Our GF/CF Experience

As I contemplate making old-fashioned macaroni and cheese for dinner tonight, it reminds me that I have been meaning to write a post about the whole GF/CF (gluten-free/casein-free) topic. Over the years, and especially lately with the hey-day surrounding Jennifer McCarthy’s book, my family and friends have forwarded various articles about the GF/CF diet to me, asked if I’ve read the book, or asked me if I might like to try the diet with Nigel. Here’s the short answer: Been there, done that.

Back in 2000, when Nigel was five and a half, I was on one of my every-three-month trips to Barnes & Noble in search of new autism books. Facing Autism by Lynn M. Hamilton had just come out, and that’s when I first heard of the GF/CF diet. I thought, This is it! This has to work! It made sense. And I was so motivated after reading about the positive results: the increase in language, the decrease of problem behavior, the ability to focus and improve cognitive skills. I so wanted this to work, believed that it would. I immediately went to our local natural foods store and purchased GF/CF bread, cereal, cheese, soy milk, yogurt – everything Nigel would eat. And he ate it. I could tell he didn’t really like it and wasn’t too enthusiastic about it. But I had him stick to it because I knew consistency was key to having the diet work. I told his teachers and therapists so that they wouldn’t give him regular milk and bread or crackers at school. I was so optimistic. Thought I had all the bases covered, that my years of research would finally pay off.
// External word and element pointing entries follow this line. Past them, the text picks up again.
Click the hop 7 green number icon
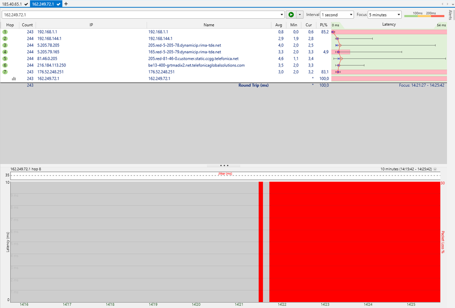455x308 pixels. coord(5,72)
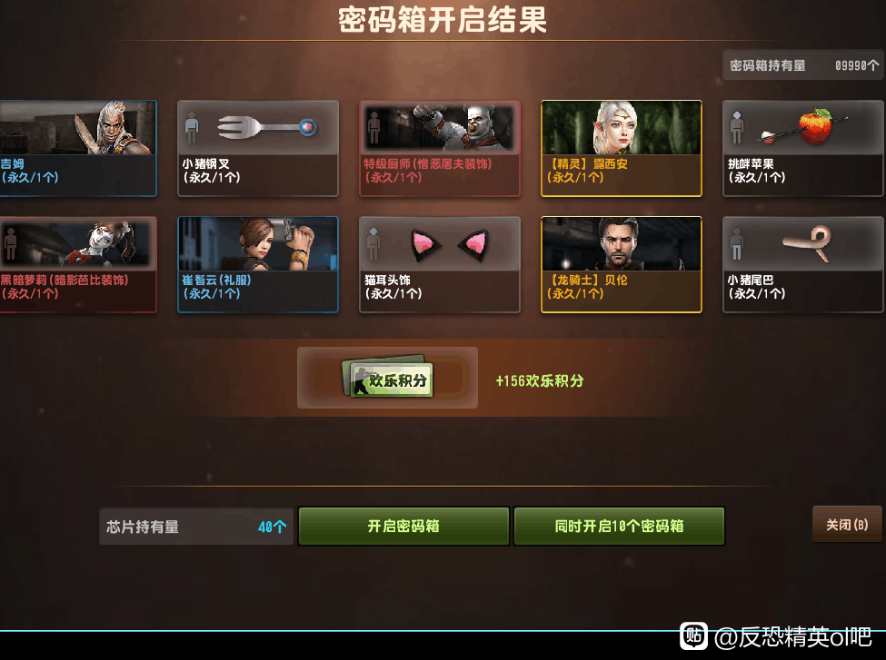Select 黑暗萝莉 costume card
This screenshot has width=886, height=660.
pyautogui.click(x=78, y=265)
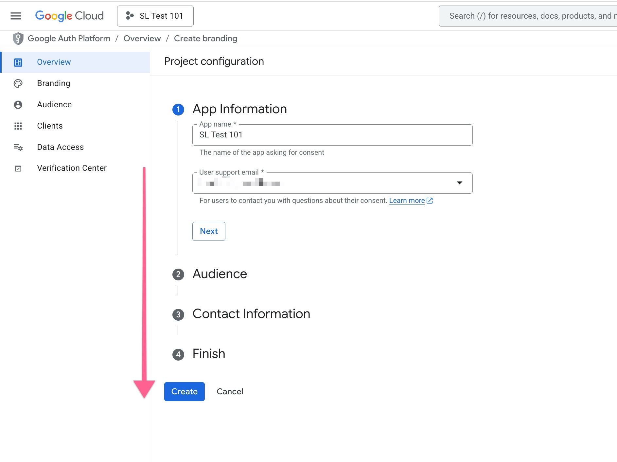
Task: Click the Audience person icon
Action: point(18,105)

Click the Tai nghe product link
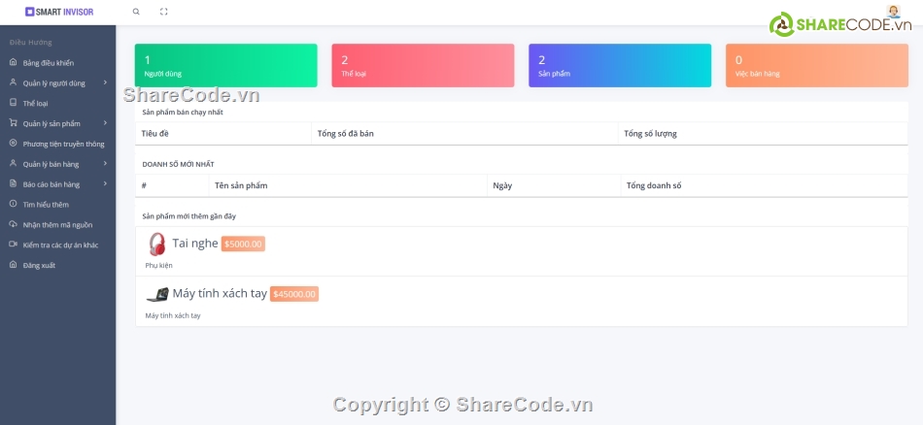tap(194, 244)
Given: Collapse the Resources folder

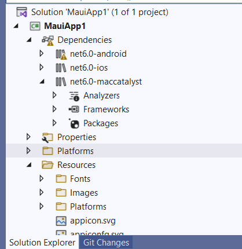Looking at the screenshot, I should [29, 165].
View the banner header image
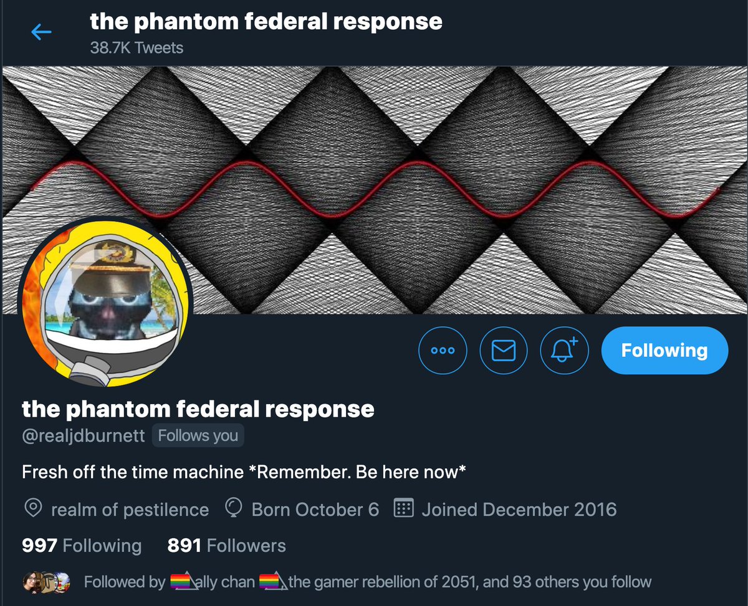The image size is (748, 606). pyautogui.click(x=374, y=190)
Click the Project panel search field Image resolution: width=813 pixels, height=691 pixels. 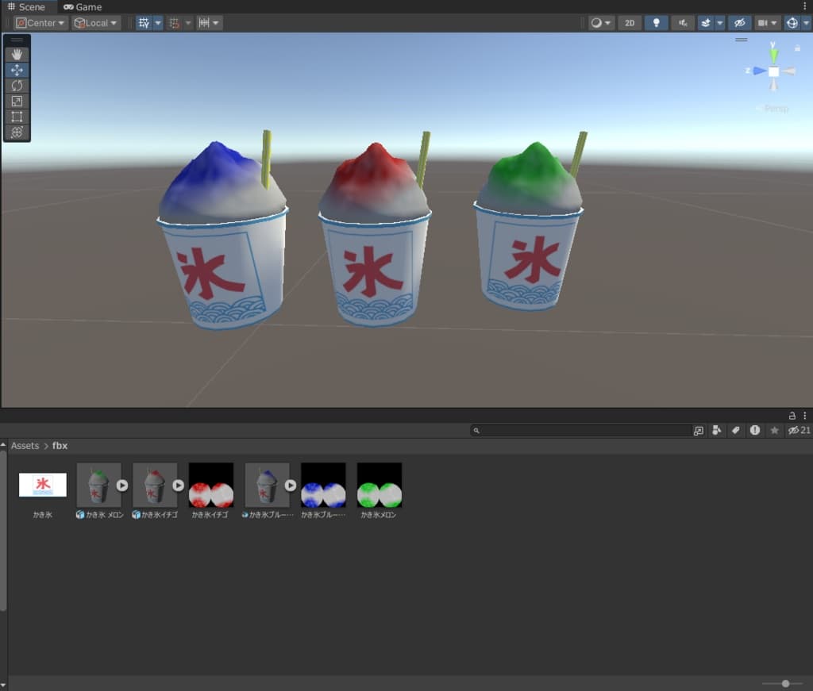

And so I watched my son, hoping to see some improvement after the first week or two. And then going into the third week I began to realize that, not only was he not improving, not talking more, he was actually regressing. I thought, Okay, maybe it will take a little longer. We’ll stick it out. And then going into the fourth week I began to notice that he was looking sickly, he had dark circles under his eyes, was lethargic and had very little appetite. By the fifth week he was even worse, and I had to admit that it was not helping at all. So I scrapped the GF/CF diet, let him start eating the foods he had eaten previously, and within a week he was back to his normal, healthy, neuro-diverse self.

I’m really glad that I tried the diet. If I hadn’t, I would have always wondered, every day. And I’m truly happy for Jenny McCarthy and all the many parents who have experienced such wonderful success with the GF/CF diet. I wish I could be in that group. I would be a huge advocate of GF/CF, shouting it to the world. And I’m glad that Jenny McCarthy wrote her book, so that more awareness could be raised about the diet and its effectiveness. But the fact is that it doesn’t work for everyone, like every other type of autism intervention therapy out there. In a way, though, I am an advocate for GF/CF, because I highly recommend to every parent of an autistic child: Try it. It might work for your child. And what would be more wonderful than that?